Due to a new method, artificial neural networks, as used in machine learning, will be able to be trained quicker so as to be able to solve complex problems in quantum mechanics. For example, previously unexplained properties of a special state of matter, the quantum spin liquid, can be calculated, something that has not been possible with any previous method to date. This has been made possible by a new optimisation method developed by the Institute of Physics.

Prof. Dieter Vollhardt was awarded an honorary doctorate by the 伟德国际_伟德国际1946$娱乐app游戏 of Warsaw last week in recognition of his scientific achievements and longstanding collaboration with theoretical physicists at the 伟德国际_伟德国际1946$娱乐app游戏 of Warsaw.

The Centre for Electronic Correlations and Magnetism (EKM) was established in the early 1990s. Since then, it has become a top research institute in the field of quantum mechanics. The meeting of the scientific advisory board of the EKM in Augsburg, composed of leading experts in the field, confirms this.

Dem theoretischen Physiker Dieter Vollhardt wurde in den USA die "2022 Feenberg Memorial 伟德国际_伟德国际1946$娱乐app游戏al" verliehen. Vollhardt, ehemaliger Inhaber des Lehrstuhls für Theoretische Physik III/Elektronische Korrelationen und Magnetismus am Institut für Physik der Universit?t Augsburg, erhielt die hohe Auszeichnung zusammen mit Antoine Georges (Frankreich) und Gabriel Kotliar (USA).

Ein internationales Team von Physikern unter Beteiligung der Universit?t hat erstmals eine wichtige theoretische Vorhersage der Quantenphysik best?tigt. Die Berechnungen dazu sind so komplex, dass sie bislang selbst Supercomputer überforderten. Den Forschern gelang es jedoch, sie mit Methoden aus dem Bereich der künstlichen Intelligenz deutlich zu vereinfachen.

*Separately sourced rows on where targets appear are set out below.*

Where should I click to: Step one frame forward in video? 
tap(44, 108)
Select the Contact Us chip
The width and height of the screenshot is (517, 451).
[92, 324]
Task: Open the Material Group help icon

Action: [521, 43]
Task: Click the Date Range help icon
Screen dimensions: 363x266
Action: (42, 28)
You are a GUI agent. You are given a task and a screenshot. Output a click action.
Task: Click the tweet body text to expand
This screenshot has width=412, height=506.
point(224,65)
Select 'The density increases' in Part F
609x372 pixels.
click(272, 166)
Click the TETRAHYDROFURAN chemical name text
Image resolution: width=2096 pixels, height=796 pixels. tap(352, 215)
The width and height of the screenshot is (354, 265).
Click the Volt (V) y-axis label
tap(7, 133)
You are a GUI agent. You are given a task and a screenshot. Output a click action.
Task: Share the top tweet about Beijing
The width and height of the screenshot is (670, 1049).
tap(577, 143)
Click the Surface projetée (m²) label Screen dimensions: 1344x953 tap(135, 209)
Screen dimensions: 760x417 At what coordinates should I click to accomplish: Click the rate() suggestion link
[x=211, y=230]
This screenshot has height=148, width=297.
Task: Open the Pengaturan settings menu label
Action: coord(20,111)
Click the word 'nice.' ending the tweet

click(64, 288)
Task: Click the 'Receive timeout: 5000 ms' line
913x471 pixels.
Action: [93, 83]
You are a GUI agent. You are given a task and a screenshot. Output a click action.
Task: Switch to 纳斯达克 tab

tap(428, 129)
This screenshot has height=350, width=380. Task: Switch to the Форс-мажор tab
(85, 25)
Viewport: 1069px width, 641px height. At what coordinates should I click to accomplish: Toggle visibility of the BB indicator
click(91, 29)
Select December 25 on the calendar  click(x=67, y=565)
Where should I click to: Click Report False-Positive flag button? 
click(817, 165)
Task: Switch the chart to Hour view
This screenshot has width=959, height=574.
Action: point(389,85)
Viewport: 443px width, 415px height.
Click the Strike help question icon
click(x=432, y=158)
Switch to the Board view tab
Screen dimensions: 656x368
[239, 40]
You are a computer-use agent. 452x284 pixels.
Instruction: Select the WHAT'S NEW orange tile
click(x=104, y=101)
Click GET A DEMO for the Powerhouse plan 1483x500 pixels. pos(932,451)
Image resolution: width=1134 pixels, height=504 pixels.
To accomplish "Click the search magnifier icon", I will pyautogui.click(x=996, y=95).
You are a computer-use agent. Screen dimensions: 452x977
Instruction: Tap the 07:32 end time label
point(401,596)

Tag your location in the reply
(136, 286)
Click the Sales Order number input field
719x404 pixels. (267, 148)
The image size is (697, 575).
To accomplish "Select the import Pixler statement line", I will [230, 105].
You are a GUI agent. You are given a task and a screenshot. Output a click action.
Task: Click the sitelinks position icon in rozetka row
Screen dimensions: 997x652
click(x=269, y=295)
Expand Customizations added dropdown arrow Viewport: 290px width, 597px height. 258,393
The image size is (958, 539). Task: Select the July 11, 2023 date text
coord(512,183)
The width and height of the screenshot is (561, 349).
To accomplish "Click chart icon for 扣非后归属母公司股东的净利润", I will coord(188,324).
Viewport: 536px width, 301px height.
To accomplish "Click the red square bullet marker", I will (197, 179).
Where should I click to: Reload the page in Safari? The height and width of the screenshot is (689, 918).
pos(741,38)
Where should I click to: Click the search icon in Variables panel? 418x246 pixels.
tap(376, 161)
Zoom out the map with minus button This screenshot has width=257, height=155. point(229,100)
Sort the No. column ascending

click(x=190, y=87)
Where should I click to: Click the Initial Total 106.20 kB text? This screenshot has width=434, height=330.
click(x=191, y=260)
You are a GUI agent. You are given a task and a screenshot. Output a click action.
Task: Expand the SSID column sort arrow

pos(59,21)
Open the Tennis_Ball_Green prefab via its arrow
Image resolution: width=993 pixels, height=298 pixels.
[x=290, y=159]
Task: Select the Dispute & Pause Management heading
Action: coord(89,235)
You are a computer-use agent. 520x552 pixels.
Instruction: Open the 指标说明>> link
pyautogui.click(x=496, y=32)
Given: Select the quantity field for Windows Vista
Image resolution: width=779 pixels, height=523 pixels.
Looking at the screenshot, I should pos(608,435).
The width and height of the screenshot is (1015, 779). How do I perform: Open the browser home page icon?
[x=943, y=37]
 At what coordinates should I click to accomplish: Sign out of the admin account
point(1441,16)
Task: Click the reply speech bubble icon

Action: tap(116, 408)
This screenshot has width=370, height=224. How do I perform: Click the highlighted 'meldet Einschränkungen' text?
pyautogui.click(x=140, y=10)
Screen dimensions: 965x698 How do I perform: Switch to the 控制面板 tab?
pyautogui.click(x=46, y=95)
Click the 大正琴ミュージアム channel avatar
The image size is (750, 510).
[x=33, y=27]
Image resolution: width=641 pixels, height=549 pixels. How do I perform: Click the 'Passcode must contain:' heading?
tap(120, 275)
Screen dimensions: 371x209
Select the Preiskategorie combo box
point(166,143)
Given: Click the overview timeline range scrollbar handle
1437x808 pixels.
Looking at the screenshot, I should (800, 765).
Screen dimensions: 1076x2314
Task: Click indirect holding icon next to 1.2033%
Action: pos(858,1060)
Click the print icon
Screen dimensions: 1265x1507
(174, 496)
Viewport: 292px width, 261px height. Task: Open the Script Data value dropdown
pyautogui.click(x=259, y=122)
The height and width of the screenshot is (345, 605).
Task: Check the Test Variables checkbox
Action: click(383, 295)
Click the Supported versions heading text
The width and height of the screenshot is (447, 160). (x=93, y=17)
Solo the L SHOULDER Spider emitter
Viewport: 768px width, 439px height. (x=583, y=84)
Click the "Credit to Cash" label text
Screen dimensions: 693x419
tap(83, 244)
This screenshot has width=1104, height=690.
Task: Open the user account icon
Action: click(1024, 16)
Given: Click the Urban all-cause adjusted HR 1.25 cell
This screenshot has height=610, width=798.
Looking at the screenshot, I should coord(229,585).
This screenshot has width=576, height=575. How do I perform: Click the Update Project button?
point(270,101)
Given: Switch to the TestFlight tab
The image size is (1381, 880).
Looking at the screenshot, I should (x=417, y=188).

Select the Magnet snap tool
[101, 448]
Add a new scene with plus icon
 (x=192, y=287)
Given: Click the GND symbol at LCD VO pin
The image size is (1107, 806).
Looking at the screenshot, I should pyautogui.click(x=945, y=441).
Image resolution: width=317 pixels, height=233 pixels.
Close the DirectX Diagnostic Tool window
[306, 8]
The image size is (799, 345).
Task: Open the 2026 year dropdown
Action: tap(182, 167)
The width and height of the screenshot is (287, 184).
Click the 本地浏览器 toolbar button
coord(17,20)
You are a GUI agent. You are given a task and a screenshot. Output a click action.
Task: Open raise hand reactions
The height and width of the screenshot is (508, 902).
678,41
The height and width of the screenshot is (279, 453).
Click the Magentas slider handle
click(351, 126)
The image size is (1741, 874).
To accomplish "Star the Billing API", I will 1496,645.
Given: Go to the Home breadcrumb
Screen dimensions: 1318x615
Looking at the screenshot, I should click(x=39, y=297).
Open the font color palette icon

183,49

Digital quantum simulation on quantum computers provides the potential to simulate the unitary evolution of any many-body Hamiltonian with bounded spectrum by discretizing the time evolution operator through a sequence of elementary quantum gates. A fundamental challenge in this context originates from experimental imperfections, which critically limits the number of attainable gates...

In this work, we combine quantum renormalization group approaches with deep artificial neural networks for the description of the real-time evolution in strongly disordered quantum matter. We find that this allows us to accurately compute the long-time coherent dynamics of large many-body localized systems in nonperturbative regimes including the effects of many-body resonances.

Disorder-free localization has been recently introduced as a mechanism for ergodicity breaking in low-dimensional homogeneous lattice gauge theories caused by local constraints imposed by gauge invariance. We show that also genuinely interacting systems in two spatial dimensions can become nonergodic as a consequence of this mechanism.

The efficient numerical simulation of nonequilibrium real-time evolution in isolated quantum matter constitutes a key challenge for current computational methods. This holds in particular in the regime of two spatial dimensions, whose experimental exploration is currently pursued with strong efforts in quantum simulators. In this work we present a versatile and efficient machine learning inspired approach based on a recently introduced artificial neural network encoding of quantum many-body wave functions.

A fundamental challenge in digital quantum simulation (DQS) is the control of an inherent error, which appears when discretizing the time evolution of a quantum many-body system as a sequence of quantum gates, called Trotterization. Here, we show that quantum localization-by constraining the time evolution through quantum interference-strongly bounds these errors for local observables, leading to an error independent of system size and simulation time.

We show how lattice gauge theories can display many-body localization dynamics in the absence of disorder. Our starting point is the observation that, for some generic translationally invariant states, the Gauss law effectively induces a dynamics which can be described as a disorder average over gauge superselection sectors.